One API to Rule them All (Embed.ly) - geez
http://api.embed.ly/

======
DanBlake
Its very interesting and would certainly like to put it on some of my sites,
but the lack of a paid plan is turning me off for 2 reasons:

1: Without a revenue method, how will they survive? I dont want to spend time
integrating with something thats going to possibly go away.

2: If it does stay free, it makes me feel like I should expect little "powered
by embed.ly" things being inserted into the code I get back some day.

Anyways, to summarize: Id like to use your product, but wont do it unless you
charge for it or somehow make a server version that does not need to call out
(similar to how Maxmind GeoIP is setup).

There are very few "free" services that I rely on, and the ones that I do are
typically large open source projects (ie- apache, linux, etc..) or free
offerings by huge companies that wont go anywhere (recaptcha)
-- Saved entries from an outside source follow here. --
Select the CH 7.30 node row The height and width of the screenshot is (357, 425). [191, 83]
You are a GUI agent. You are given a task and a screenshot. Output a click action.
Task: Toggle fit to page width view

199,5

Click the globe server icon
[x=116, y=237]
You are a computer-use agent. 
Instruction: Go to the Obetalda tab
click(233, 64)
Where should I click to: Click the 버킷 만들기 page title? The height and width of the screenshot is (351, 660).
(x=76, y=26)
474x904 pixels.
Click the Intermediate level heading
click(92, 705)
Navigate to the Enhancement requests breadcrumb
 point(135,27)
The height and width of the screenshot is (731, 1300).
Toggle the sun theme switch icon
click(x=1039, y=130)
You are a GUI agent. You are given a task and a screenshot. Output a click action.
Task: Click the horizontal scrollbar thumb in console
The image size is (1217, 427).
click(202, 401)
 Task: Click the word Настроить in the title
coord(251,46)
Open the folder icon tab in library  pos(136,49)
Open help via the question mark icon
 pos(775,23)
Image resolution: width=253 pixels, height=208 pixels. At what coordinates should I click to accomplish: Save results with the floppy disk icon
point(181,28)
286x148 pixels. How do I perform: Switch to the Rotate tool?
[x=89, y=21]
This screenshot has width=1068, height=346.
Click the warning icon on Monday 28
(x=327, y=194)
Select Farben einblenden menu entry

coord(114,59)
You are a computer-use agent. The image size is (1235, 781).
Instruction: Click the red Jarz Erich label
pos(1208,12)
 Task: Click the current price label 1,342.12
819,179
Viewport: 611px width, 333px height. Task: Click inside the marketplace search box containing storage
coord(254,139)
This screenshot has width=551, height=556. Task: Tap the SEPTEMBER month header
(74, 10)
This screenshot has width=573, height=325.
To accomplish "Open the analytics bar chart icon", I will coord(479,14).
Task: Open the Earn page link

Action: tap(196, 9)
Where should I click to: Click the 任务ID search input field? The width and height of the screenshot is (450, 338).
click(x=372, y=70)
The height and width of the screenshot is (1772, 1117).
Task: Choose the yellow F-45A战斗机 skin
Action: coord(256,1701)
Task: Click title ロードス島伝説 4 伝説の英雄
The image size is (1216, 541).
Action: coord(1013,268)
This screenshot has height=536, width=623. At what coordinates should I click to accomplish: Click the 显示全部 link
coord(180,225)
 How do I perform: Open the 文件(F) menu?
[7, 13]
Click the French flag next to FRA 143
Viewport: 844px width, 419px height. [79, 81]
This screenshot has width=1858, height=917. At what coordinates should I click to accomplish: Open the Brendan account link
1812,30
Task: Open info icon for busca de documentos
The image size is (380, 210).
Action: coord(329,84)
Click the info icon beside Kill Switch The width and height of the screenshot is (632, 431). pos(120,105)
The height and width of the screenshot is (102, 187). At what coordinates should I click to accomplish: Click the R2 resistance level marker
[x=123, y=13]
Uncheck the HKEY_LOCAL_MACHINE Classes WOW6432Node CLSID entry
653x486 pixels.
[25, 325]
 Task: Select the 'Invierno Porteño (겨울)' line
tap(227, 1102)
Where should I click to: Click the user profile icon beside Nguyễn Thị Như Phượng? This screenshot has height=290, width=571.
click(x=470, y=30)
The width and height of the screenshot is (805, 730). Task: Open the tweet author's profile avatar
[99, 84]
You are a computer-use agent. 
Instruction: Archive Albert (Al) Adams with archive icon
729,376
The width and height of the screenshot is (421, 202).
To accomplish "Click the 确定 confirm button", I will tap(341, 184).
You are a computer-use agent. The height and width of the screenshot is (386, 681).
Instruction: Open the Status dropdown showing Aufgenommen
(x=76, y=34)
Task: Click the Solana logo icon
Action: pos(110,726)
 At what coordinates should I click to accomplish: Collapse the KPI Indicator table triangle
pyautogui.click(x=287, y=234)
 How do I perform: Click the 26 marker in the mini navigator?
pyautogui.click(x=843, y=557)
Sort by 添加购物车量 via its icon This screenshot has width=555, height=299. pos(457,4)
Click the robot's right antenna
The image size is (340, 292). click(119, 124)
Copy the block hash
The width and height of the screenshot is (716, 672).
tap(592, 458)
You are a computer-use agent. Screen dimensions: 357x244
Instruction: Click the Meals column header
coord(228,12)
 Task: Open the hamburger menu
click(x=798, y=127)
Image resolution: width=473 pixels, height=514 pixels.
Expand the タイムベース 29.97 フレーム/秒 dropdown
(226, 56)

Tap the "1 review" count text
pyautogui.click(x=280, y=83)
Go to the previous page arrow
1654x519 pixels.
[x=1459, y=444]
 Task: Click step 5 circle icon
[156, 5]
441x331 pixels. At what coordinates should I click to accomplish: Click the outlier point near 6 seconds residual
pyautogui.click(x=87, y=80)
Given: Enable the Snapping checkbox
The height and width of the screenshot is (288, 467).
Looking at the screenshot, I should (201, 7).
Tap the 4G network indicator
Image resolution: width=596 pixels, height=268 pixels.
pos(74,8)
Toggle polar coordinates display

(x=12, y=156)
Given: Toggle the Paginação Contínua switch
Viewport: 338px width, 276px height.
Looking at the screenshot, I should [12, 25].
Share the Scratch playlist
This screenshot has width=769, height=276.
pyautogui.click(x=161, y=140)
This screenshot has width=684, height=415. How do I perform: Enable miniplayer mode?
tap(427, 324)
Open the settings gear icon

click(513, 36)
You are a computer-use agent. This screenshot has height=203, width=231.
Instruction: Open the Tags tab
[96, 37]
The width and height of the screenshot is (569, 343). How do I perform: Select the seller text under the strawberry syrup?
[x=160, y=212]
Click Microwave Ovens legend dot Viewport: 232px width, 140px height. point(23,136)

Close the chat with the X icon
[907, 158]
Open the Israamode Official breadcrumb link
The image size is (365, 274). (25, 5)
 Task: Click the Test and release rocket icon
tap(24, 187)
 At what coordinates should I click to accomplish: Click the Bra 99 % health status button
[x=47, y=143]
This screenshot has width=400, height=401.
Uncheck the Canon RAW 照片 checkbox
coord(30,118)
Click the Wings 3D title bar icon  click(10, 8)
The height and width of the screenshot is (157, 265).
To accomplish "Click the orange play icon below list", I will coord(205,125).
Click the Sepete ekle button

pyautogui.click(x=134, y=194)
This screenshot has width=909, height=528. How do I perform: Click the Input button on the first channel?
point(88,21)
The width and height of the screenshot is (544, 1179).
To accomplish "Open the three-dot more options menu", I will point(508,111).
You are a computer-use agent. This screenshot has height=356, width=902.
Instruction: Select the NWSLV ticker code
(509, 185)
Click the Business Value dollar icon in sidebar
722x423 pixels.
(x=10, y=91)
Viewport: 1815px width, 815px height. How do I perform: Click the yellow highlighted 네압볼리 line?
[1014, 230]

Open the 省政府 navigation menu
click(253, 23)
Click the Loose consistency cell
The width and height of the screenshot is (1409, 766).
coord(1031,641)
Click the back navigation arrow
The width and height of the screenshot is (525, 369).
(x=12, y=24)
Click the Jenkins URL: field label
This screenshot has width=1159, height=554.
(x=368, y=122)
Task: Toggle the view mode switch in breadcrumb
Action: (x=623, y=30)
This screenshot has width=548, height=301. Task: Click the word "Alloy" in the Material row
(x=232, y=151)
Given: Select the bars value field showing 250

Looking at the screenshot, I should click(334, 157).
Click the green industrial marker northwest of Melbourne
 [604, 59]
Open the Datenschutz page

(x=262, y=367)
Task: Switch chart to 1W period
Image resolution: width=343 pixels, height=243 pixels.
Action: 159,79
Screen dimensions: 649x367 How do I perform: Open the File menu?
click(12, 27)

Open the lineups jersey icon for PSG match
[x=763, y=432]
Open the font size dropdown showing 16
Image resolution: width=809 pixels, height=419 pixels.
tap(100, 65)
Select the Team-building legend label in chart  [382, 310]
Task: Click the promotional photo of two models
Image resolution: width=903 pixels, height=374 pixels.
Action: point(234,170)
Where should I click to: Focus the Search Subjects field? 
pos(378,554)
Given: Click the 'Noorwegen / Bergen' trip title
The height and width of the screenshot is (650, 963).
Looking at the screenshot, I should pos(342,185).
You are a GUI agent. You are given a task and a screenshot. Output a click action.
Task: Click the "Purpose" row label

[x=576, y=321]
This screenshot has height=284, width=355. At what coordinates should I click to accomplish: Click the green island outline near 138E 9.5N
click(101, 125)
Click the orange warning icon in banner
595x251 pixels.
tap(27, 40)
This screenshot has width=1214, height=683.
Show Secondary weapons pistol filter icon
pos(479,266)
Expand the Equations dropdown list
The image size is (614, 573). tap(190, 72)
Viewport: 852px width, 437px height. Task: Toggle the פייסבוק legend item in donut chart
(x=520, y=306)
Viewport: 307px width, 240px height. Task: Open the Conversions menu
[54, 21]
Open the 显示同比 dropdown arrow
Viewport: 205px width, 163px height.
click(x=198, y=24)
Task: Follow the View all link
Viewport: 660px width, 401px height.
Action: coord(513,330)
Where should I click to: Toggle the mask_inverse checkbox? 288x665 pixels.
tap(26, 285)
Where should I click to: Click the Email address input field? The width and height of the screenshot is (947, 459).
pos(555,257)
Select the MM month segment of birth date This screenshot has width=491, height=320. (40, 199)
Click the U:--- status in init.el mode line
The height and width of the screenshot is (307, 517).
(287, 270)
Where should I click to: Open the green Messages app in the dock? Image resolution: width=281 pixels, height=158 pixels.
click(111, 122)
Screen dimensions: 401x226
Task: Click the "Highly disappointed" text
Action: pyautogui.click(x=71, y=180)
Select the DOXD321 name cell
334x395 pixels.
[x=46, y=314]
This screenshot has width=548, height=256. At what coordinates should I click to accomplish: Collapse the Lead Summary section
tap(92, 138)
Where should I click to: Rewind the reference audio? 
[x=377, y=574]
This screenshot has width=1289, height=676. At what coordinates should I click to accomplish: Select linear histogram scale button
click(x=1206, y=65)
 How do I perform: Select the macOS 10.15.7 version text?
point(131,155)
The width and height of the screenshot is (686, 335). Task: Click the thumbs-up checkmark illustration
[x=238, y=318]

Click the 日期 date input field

So basically, if your intention is to keep it free, why not make a
downloadable database of codes we can update from time to time with cron? It
would be more economical in every sense and doesnt force our webapps to stop
working if your servers go down.

------
fookyong
who is the customer for Embed.ly?

I imagine this is useful for people who make mashup style apps that plug into
various different services, but is that a big enough market size?

If I'm just plugging into one service, it's better to use the direct API than
go through a middle man. If I'm using a dozen different services, I see the
point of Embed.ly, but I don't see a huge business opportunity. Perhaps I'm
missing something?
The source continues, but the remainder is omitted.